|Towards an ecologically and economically sound biofouling control of Mytilopsis leucophaeata in the harbour of Antwerp|
Verween, A. (2004). Towards an ecologically and economically sound biofouling control of Mytilopsis leucophaeata in the harbour of Antwerp, in: Mees, J. et al. (Ed.) VLIZ Young Scientists' Day, Brugge, Belgium 5 March 2004: book of abstracts. VLIZ Special Publication, 17: pp. 25
In: Mees, J.; Seys, J. (Ed.) (2004). VLIZ Young Scientists' Day, Brugge, Belgium 5 March 2004: book of abstracts. VLIZ Special Publication, 17. Vlaams Instituut voor de Zee (VLIZ): Oostende. X, 148 pp., more
In: VLIZ Special Publication. Vlaams Instituut voor de Zee (VLIZ): Oostende. ISSN 1377-0950, more
Fouling; Mytilopsis leucophaeata (Conrad, 1831) [WoRMS]; Belgium, Zeeschelde, Antwerp Harbour [Marine Regions]; Marine
Any surface exposed to untreated water provides an opportunity for the settlement and subsequent growth of filter feeders. The cooling water conduits of a power station are an ideal habitat for such species, because they pomp untreated water from nearby seas, rivers and lakes. Settlement occurs readily and growth can be rapid until it begins to interfere with the operational systems and finally leads to their failure. This phenomenon is known as biofouling. Because of the great economical damage, caused by fouling organisms, biocides are being used to control them. Until now, the most effective and cheap control measure is chlorination. Regardless of its non-specific toxicity, chlorine-holding chemicals are used worldwide. Mytilopsis leucophaeata, the Brackish Water Mussel, is a typical estuarine species that invaded Europe in the 19th century and originates from the U.S.. But it is only since the early nineties that the magnitude of fouling problems caused by M. leucophaeata in the harbour of Antwerp, became clear.
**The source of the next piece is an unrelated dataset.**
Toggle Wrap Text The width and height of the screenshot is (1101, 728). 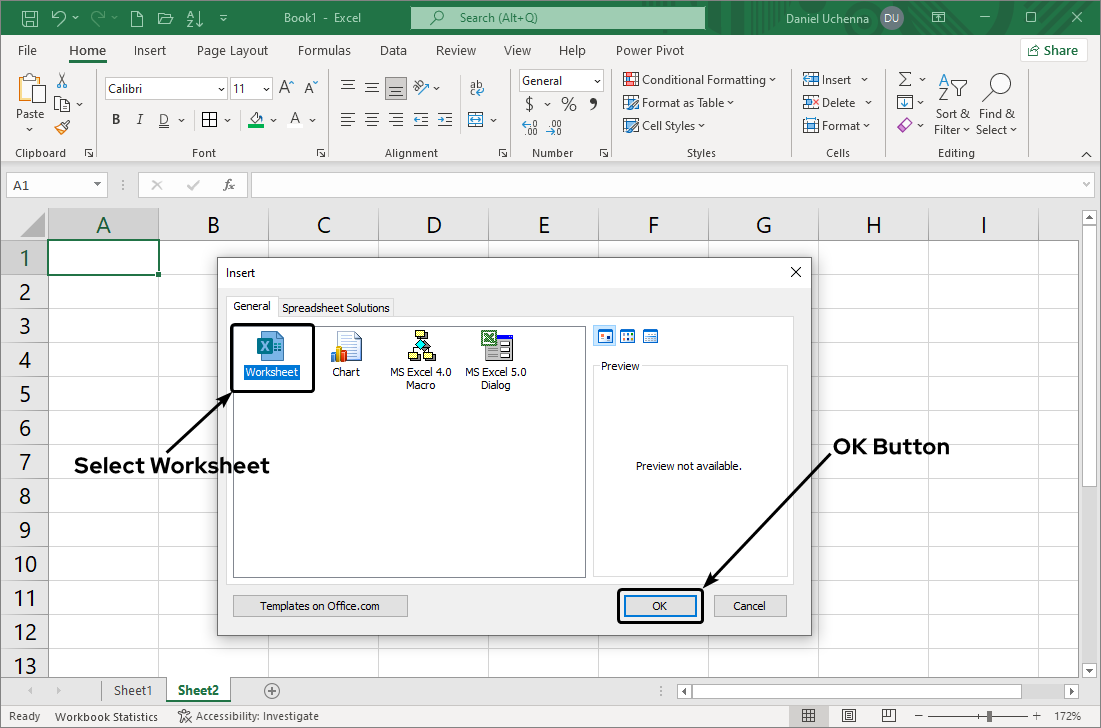[477, 87]

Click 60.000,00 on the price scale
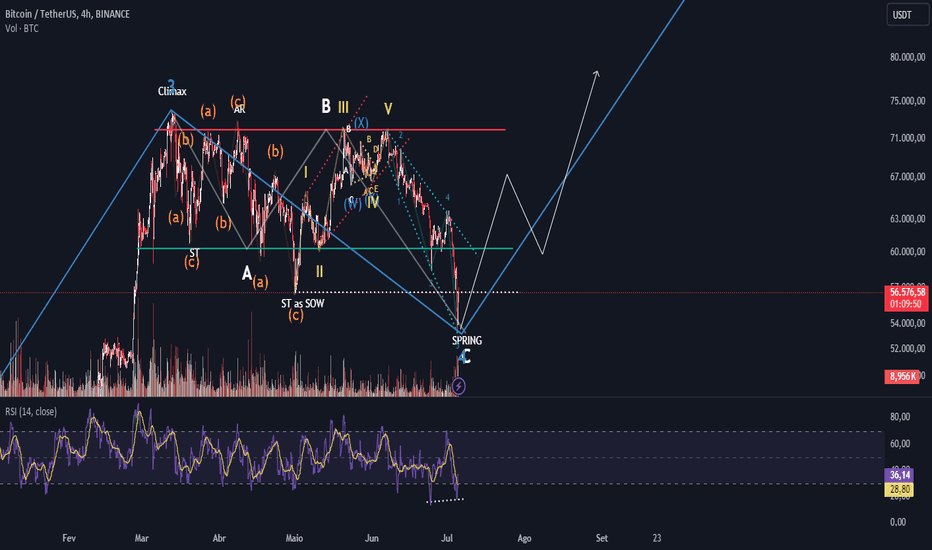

Because of the future legal limitations on biocide draining in cooling water, the use of merely chlorine will no longer be effective enough. Other methods have to be searched to prevent fouling problems, caused by M. leucophaeata. Adult mussels can shut their protective shell valves and stop byssus production to isolate their body from changes in the external environment, such as biocide-passage. The planctonic larvae are the only vulnerable life stages and thus susceptible to biocides. Hence, knowledge on the population dynamics of M. leucophaeata provides an ecologically and economically proper use of the detrimental chemicals and minimizes as such their harm in the environment and in the cooling water conduits. A model, integrating all results of the study, will allow to (1) achieve an efficient and rational use of biocides to control biofouling caused by M. leucophaeata and (2) if possible, reduce the recruitment success of M. leucophaeata by manipulation of the relevant environmental factors of the incoming cooling water.